During some free time in the jungle, Steve took everyone on a canoe trip down the Napo River (a river that leads to the Amazon River). We saw many of the villages from which the women had traveled for the conference. We learned that the houses cost $400 each to build, and we also saw women beside the river washing their clothes. It made us each
very thankful for our washing machines! We went through a little village on the way back to the jungle camp and saw monkeys everywhere. The trip down the river allowed us to be immersed in a different culture and understand a little more about how the women we had had ministered to lived their lives. Despite the language barrier, we were able to form deep connections with the women, and we were sad to say good bye. It seems so odd, but even after spending such a short time, we really felt so connected.

The women at the conference left with more knowledge about being godly women, and they took home arts and crafts that will probably be cherished forever. Similarly, my family left with something totally different but just as special. We left with the joy that comes from serving others and spreading the love of Jesus. I can attest that the Stoffregen family made amazing memories in Ecuador, and we hope to go back again soon. It was truly a special week getting to know other Dawson families and having the common goal of serving others. Even the travel time was special as we developed relationships with the others on the trip.

We will be forever grateful for Dawson for providing the opportunity to go and serve together as a family alongside other Dawson families. We had many take-aways from this spring break trip but getting close to the others on the trip was definitely one of the highlights. Our family’s experience on this mission trip to Ecuador was life-changing for all of us. Dawson provides so many opportunities for our children to serve through choir tours, DNOW weekends, and the DSM program, but it was really special to serve together as a family. Now that Macy and Wynn are both in high school, we feel the urgency to make the most of each opportunity we have as a family. We will soon begin a new chapter in our lives in which we will not have as much time to travel together. Going on this mission trip helped us to grow in our faith and as a family. Both of our girls enjoyed different aspects of the trip, and it was rewarding to see them adapt to being out of their comfort zones.
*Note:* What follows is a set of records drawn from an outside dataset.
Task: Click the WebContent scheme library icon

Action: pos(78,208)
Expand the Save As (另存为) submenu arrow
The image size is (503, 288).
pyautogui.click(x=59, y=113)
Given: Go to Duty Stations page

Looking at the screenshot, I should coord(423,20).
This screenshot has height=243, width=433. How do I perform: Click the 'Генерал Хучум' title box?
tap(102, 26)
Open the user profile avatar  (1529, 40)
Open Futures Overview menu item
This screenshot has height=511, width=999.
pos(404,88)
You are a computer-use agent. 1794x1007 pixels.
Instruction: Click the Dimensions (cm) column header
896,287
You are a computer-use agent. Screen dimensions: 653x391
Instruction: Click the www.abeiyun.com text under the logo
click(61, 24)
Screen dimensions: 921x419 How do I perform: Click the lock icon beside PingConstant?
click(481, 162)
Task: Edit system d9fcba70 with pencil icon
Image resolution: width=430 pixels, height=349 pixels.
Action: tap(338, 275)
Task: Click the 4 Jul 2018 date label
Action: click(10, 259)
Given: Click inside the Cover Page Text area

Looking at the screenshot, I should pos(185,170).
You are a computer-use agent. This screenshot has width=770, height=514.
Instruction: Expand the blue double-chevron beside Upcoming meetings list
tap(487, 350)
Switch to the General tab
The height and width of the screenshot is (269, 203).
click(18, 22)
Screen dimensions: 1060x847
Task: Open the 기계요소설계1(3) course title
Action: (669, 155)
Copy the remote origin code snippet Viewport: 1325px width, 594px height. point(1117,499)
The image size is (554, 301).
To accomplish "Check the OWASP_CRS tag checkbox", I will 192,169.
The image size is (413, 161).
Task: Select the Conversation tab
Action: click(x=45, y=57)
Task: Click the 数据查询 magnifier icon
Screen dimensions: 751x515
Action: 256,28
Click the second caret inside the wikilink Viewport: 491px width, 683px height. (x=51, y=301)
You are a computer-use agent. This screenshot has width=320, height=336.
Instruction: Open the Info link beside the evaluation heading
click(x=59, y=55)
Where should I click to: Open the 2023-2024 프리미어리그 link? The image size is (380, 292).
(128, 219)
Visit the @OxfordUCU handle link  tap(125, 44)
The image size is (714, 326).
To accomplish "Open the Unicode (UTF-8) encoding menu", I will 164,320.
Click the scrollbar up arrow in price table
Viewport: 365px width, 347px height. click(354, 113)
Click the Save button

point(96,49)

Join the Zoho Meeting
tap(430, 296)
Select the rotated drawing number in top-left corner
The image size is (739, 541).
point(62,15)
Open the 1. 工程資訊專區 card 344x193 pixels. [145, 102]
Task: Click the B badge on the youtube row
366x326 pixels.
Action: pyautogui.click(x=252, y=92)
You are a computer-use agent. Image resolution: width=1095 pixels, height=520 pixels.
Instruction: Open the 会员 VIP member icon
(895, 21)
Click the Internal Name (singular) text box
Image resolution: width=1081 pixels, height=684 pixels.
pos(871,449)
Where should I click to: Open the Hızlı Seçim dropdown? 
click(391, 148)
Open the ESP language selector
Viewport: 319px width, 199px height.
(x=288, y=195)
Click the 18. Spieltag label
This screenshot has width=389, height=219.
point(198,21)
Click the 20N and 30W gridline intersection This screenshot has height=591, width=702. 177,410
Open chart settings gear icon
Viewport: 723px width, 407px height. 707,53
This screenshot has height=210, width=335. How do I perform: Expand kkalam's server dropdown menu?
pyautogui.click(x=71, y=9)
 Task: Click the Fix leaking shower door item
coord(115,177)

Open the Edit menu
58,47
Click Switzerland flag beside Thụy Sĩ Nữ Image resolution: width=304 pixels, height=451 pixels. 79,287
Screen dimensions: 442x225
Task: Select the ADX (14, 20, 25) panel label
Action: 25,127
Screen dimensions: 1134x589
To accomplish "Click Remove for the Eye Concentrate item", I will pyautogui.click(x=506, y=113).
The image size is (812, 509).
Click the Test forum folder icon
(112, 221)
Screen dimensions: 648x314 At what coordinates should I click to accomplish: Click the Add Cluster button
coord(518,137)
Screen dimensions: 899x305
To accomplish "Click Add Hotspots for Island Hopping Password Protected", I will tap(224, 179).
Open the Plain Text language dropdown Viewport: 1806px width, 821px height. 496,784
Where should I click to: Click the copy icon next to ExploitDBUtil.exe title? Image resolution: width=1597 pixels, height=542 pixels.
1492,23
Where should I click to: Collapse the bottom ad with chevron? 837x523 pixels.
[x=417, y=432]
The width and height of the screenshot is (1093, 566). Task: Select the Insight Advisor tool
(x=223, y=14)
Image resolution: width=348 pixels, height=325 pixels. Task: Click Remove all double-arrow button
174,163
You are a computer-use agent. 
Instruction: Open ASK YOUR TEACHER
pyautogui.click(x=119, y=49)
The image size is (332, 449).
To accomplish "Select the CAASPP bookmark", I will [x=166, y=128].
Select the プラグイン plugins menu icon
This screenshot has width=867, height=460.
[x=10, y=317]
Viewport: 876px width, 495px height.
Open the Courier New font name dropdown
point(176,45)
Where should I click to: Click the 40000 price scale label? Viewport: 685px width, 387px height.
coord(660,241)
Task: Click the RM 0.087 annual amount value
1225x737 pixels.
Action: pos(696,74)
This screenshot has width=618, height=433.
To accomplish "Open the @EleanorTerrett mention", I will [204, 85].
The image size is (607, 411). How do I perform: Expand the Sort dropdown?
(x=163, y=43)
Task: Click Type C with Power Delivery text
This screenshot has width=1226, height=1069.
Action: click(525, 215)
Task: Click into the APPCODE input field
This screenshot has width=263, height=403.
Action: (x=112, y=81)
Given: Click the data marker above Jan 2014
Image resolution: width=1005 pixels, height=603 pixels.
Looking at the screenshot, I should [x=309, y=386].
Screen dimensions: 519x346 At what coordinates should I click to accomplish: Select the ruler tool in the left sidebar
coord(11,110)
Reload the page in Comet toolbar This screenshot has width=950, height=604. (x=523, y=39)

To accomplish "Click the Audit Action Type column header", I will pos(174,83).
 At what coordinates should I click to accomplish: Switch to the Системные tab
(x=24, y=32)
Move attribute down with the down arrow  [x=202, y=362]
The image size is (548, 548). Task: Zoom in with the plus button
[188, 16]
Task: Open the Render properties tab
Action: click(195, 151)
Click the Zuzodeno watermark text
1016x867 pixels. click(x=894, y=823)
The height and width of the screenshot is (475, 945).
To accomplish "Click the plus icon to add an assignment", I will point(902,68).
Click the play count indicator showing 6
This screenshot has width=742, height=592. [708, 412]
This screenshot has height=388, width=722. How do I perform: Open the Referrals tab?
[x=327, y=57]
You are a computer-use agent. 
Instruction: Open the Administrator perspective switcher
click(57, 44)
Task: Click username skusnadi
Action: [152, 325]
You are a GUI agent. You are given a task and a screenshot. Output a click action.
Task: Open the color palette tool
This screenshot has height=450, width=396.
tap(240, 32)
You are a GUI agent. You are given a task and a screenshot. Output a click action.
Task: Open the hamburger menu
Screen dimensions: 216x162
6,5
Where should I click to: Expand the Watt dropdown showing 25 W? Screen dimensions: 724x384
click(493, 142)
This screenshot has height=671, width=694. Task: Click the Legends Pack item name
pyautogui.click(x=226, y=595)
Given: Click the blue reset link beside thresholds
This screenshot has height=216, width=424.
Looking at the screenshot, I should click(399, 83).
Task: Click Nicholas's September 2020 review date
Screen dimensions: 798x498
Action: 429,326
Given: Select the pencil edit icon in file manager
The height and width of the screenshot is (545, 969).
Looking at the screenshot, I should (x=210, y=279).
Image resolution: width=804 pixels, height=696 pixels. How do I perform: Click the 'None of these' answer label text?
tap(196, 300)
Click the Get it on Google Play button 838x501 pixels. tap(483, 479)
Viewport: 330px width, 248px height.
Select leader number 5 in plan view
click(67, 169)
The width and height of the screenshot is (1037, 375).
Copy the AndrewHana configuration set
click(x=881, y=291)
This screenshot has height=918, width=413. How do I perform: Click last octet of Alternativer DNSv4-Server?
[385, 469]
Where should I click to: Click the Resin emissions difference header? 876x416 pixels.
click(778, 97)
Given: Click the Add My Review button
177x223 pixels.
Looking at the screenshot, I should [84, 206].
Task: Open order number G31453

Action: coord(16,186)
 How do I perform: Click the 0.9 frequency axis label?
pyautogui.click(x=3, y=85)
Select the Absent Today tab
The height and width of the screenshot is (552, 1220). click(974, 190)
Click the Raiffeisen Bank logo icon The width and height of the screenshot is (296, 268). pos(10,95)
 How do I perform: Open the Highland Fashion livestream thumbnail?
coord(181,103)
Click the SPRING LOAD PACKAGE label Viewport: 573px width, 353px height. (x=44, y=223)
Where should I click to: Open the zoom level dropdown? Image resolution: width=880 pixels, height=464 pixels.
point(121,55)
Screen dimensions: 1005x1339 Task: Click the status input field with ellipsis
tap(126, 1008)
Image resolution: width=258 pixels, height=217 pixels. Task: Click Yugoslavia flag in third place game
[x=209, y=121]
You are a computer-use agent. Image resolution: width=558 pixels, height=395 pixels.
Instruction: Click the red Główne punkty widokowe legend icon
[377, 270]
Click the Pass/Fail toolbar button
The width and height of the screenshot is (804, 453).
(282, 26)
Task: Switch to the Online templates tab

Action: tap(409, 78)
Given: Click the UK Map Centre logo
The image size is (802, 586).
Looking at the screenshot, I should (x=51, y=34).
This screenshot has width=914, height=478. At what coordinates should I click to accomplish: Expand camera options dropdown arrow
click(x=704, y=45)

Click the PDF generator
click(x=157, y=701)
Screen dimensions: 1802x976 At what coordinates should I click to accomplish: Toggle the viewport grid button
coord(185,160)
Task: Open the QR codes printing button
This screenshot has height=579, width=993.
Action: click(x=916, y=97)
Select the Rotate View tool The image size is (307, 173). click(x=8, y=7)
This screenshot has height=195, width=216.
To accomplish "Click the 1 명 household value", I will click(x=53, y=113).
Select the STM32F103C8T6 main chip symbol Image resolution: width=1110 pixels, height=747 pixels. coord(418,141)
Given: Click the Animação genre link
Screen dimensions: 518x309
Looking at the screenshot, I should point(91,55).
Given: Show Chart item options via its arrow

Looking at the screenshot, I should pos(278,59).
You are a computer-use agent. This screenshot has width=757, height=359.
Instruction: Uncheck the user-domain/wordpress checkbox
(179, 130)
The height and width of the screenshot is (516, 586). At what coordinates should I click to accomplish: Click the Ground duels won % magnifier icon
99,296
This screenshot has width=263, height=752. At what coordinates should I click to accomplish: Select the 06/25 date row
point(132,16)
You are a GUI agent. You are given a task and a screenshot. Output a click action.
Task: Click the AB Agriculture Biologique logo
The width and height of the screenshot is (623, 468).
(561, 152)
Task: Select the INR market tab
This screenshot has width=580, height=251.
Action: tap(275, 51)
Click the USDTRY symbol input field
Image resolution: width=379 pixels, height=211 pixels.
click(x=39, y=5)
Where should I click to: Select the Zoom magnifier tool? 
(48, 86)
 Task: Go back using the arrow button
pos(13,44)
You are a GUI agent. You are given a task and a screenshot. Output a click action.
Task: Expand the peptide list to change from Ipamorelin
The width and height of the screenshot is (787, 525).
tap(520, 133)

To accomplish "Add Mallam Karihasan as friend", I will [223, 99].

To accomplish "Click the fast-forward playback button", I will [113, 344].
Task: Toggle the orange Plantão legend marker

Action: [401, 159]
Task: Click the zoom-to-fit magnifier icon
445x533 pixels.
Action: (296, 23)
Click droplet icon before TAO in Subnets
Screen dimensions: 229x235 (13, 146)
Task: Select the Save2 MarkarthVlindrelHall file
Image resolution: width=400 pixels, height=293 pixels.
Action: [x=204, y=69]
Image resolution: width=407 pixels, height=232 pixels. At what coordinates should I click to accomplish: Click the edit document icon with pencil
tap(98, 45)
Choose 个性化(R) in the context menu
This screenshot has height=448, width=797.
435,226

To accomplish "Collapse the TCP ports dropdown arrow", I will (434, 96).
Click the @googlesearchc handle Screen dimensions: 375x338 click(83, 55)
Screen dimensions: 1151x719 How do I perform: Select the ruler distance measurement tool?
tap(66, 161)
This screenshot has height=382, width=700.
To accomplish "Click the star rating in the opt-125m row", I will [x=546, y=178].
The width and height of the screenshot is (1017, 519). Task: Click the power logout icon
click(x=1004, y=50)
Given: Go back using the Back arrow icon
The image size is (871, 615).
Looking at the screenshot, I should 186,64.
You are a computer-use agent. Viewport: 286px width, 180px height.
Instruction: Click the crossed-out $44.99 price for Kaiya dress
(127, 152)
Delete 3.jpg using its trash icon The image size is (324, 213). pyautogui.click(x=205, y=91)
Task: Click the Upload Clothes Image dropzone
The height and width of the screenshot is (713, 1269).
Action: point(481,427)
To put it simply, we came back a changed family—one that grew closer and was renewed and strengthened by God’s love and grace. We are grateful to be a part of a church that emphasizes missions and provides opportunities to go and serve the Lord together.

Maggie Stoffregen is married to Adam and they have two daughters, Macy and Wynn. Maggie graduated with a masters in Math Education from Auburn University where she met Adam. She taught math at Homewood High School for 21 years. Maggie and Adam have been members at Dawson since early in their marriage. They enjoy teaching 12th Grade Life Groups and being a part of the DSM team.